The court action seeks to undo the Trump administration’s policies and recent leasing decisions involving key sage grouse habitat.

Federal agencies do not generally comment on pending lawsuits and a BLM spokesperson was not available Monday.

“The one thing the Obama administration got right, amid all the compromises in their sage-grouse plans, was to shift oil and gas leasing and development away from sage-grouse habitats, because you can’t destroy sage-grouse habitats if they’re never leased,” said Erik Molvar of Western Watersheds Project, based in Hailey, Idaho.

“This is a battle for the American West,” Molvar said, “and we’re not going to stand idly by while the oil industry destroys our public lands, wildlife habitats and quality of life again.”

Each year since the conservation plan was adopted, the BLM has offered more and more habitat for oil and gas leasing in apparent defiance of the conservation plan’s rules.

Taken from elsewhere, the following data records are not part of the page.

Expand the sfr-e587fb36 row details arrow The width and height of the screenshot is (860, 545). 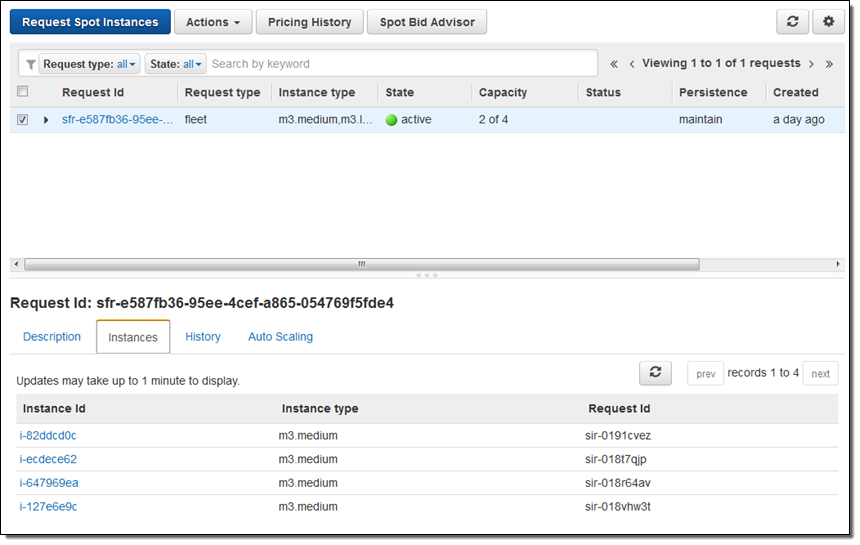pyautogui.click(x=46, y=120)
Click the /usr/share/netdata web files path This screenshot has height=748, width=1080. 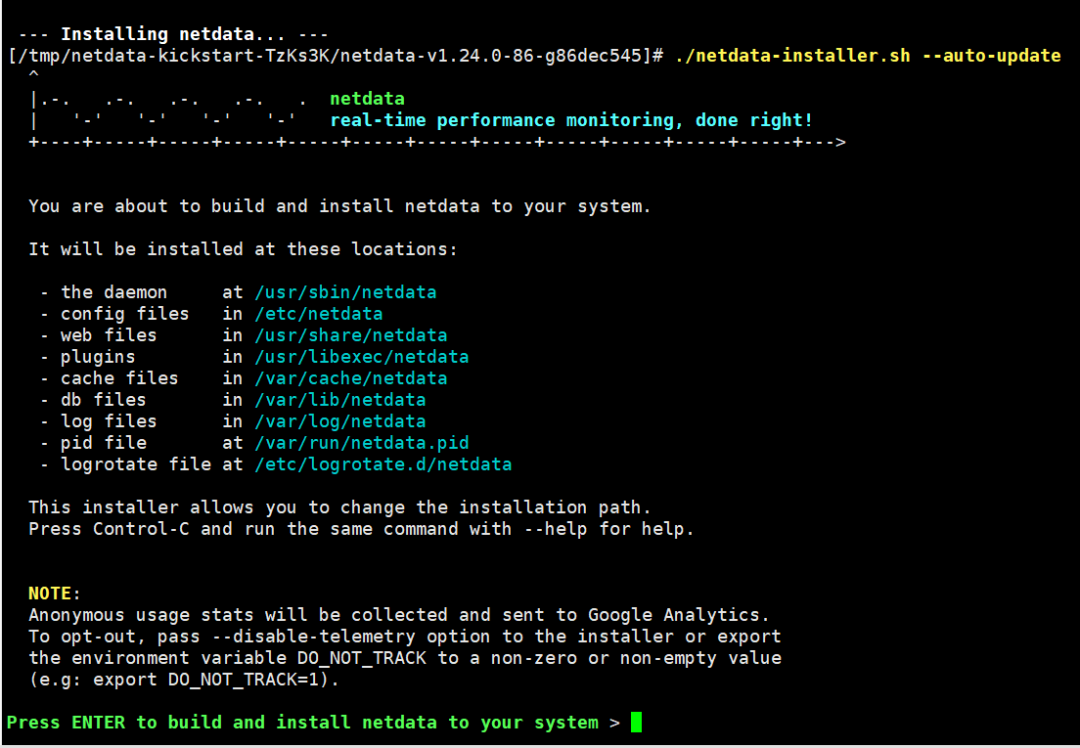point(350,335)
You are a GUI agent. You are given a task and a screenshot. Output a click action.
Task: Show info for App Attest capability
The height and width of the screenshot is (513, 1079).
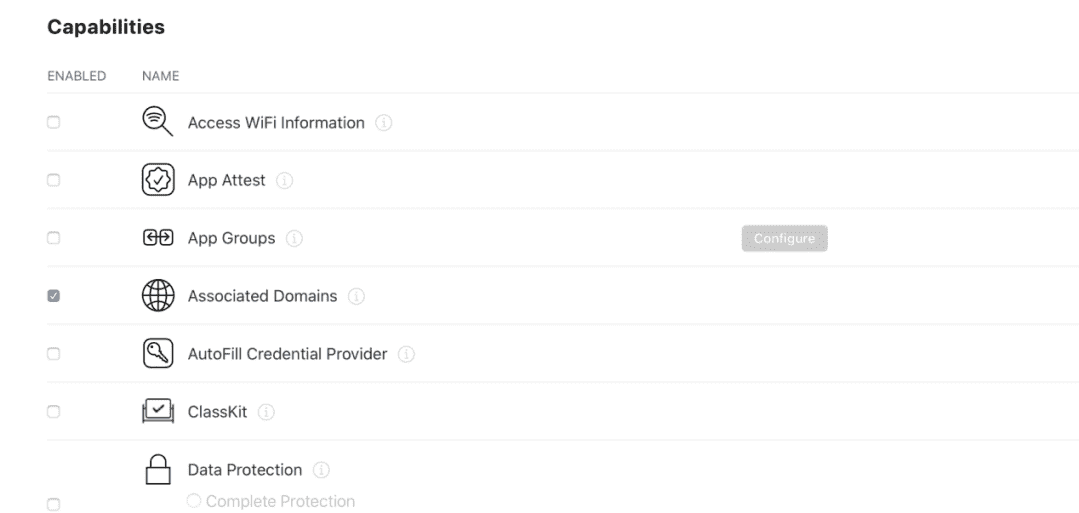284,180
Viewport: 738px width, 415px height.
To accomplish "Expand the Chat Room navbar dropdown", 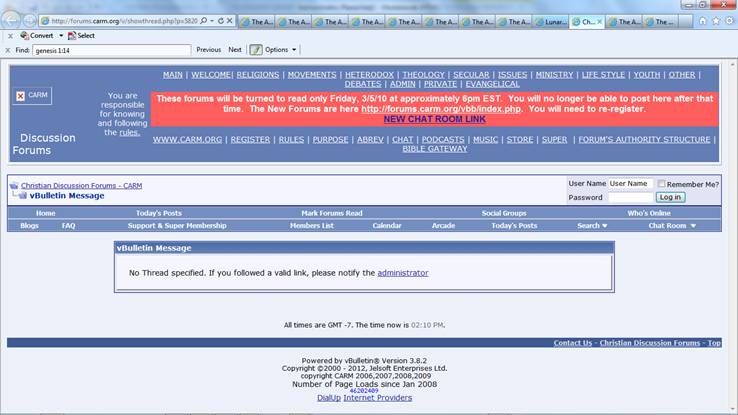I will point(672,226).
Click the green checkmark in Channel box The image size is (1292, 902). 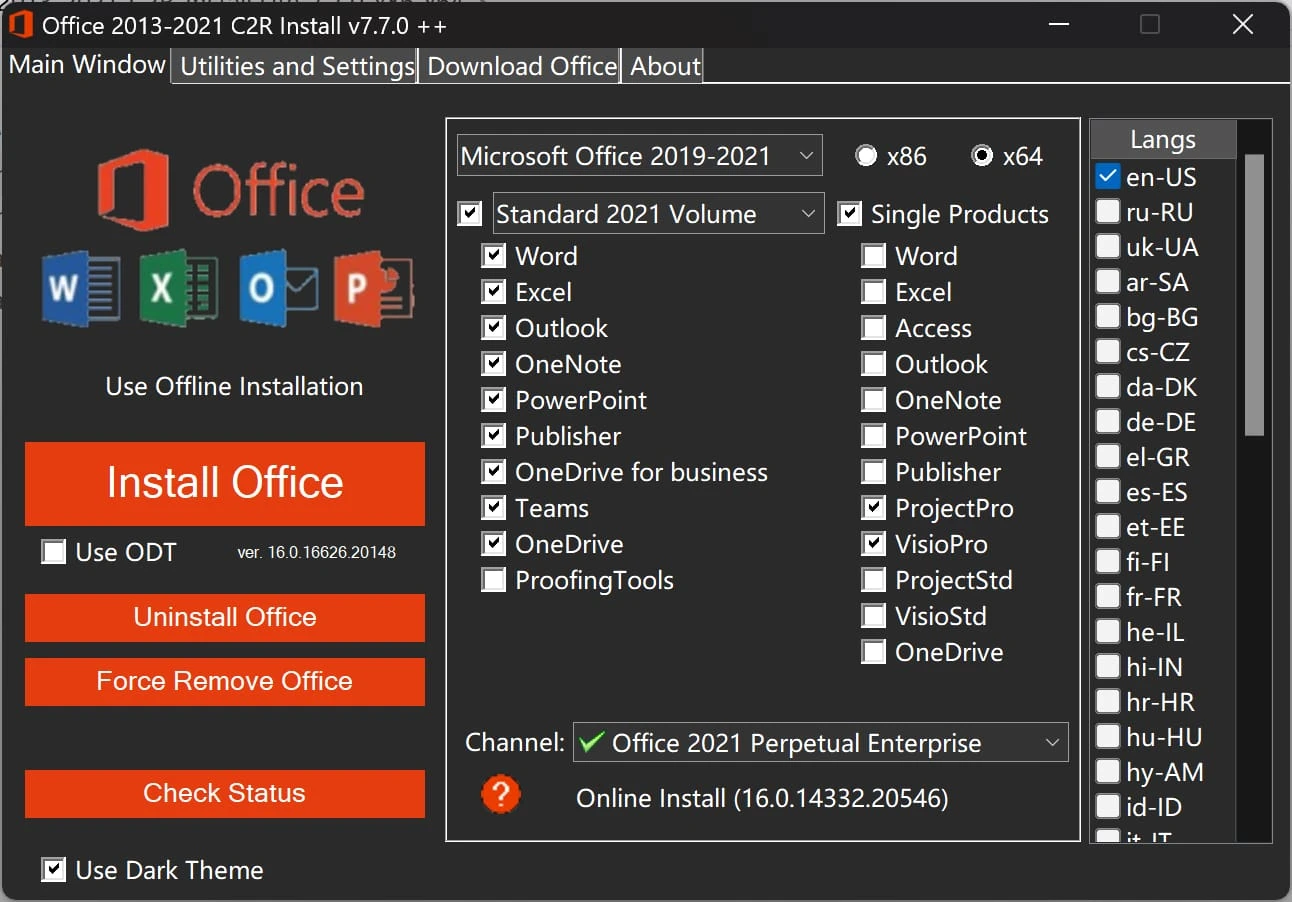tap(592, 742)
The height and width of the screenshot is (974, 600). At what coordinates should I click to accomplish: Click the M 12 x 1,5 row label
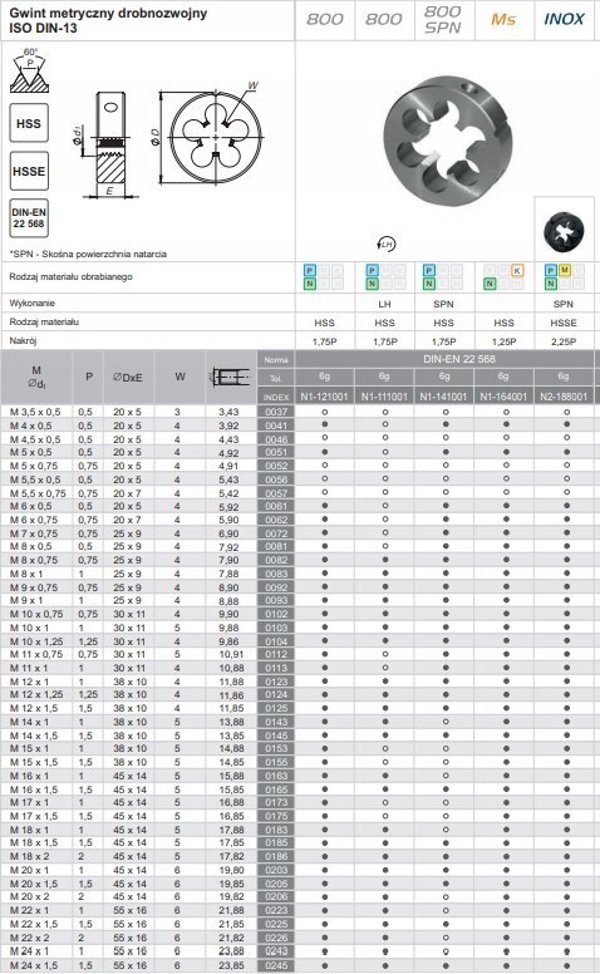(34, 709)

According to the lawsuit, the BLM offered 225,000 acres of designated habitat in 2016, then 588,000 in 2017, and now nearly 1.4 million acres in the first three quarters of 2018.

“Individually and cumulatively, these oil and gas leases threaten substantial degradation and fragmentation of key sage-grouse habitats, and harm to sage-grouse populations,” the suit states.

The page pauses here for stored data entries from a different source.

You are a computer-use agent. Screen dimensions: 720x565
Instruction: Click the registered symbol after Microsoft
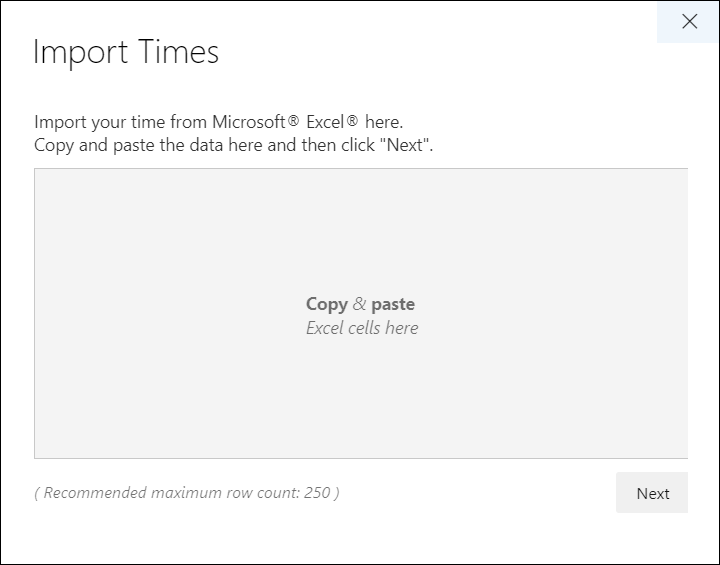click(x=293, y=121)
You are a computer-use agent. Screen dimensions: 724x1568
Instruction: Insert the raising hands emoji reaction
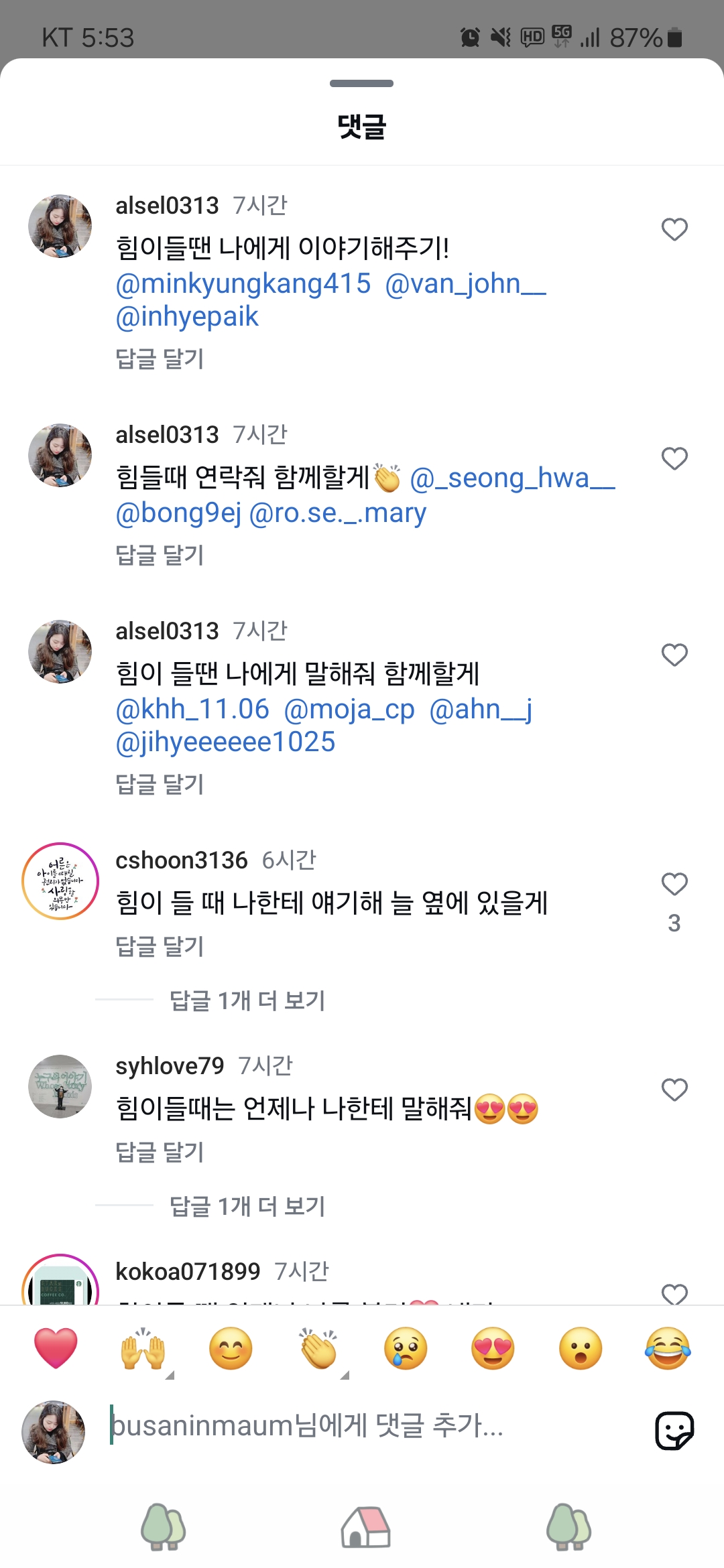point(143,1348)
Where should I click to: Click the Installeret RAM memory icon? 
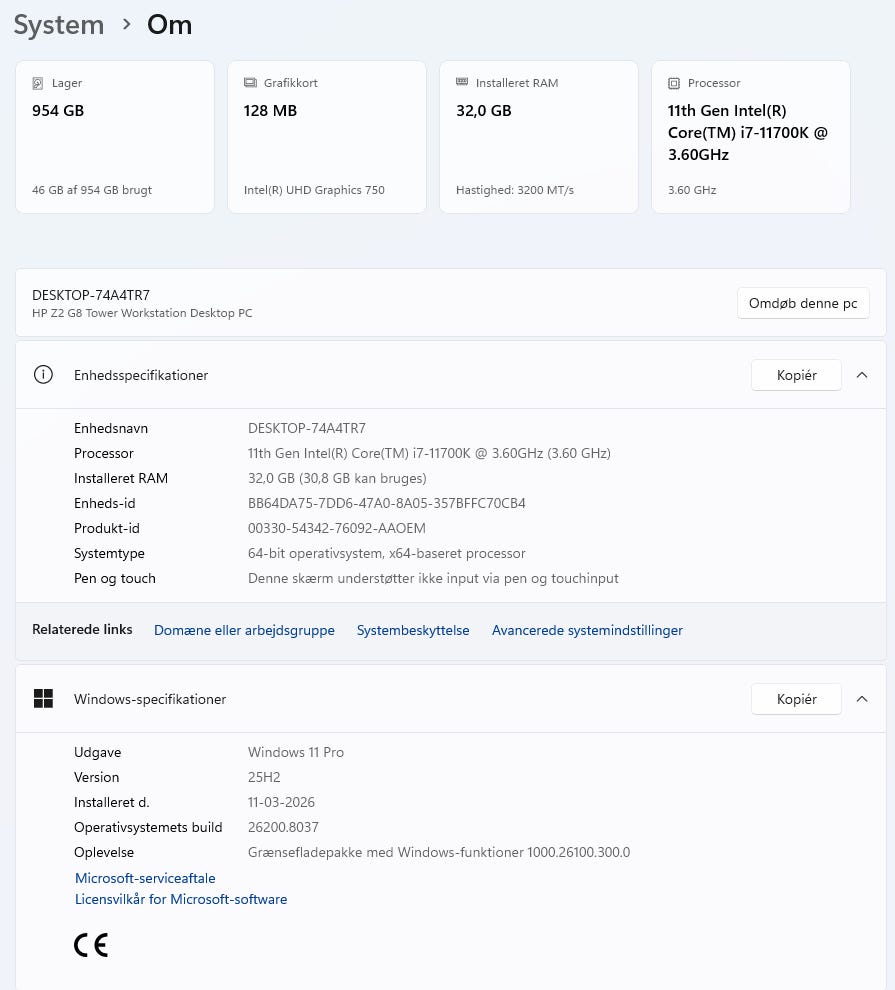(x=462, y=83)
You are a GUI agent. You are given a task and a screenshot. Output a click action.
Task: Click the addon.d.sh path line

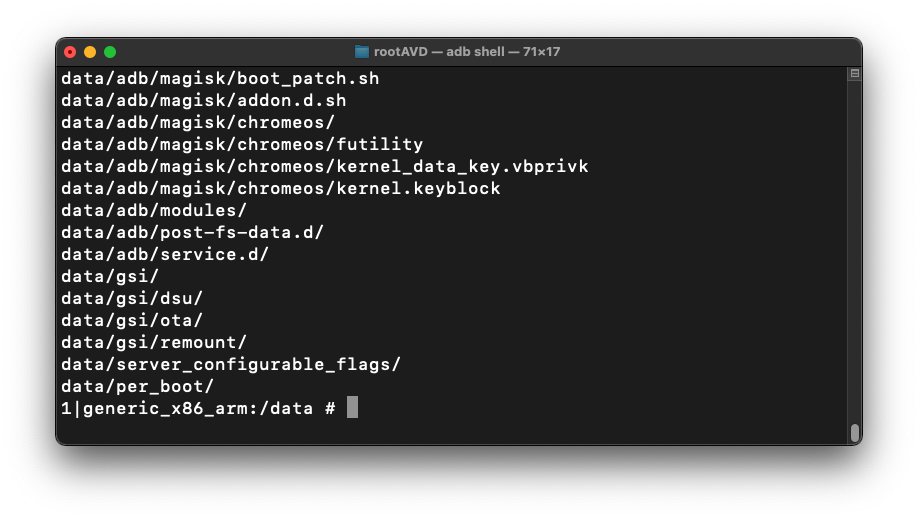coord(204,100)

The court action takes aim at eight BLM lease sales in five states, including two in Utah, that the environmental groups say invites drilling in lands the Department of Interior has previously designated as “priority” sage grouse habitat.

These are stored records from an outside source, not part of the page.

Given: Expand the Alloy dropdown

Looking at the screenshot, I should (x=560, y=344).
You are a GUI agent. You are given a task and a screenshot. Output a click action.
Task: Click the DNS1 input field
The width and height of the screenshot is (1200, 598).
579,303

Last June, the BLM solicited bids on nine parcels around Sheeprocks, an area near Nephi where Utah’s most imperiled sage grouse population lives. That sale was a bust after only three parcels were leased for the minimum $2 an acre bid.

But an upcoming September sale, targeting lands in Rich, Summit and Utah counties, has far more overlap with sage grouse. Up for auction are 76 parcels covering 159,000 acres, including lands near Emma Park and south of Woodruff that are designated as priority habitat.

“The Rich population area [near Woodruff] is one of the largest and most stable in Utah, and important for connectivity to grouse populations in Idaho and Wyoming,” the lawsuit says. “BLM did not analyze whether these parcels are appropriate to prioritize for leasing, or whether its management objectives could be better met by prioritizing the leasing of other lands and minerals outside of [priority habitat].”

The suit complains that an environmental study provides no evidence that the BLM consider whether public lands outside of sage-grouse habitat might be more suitable for new leasing.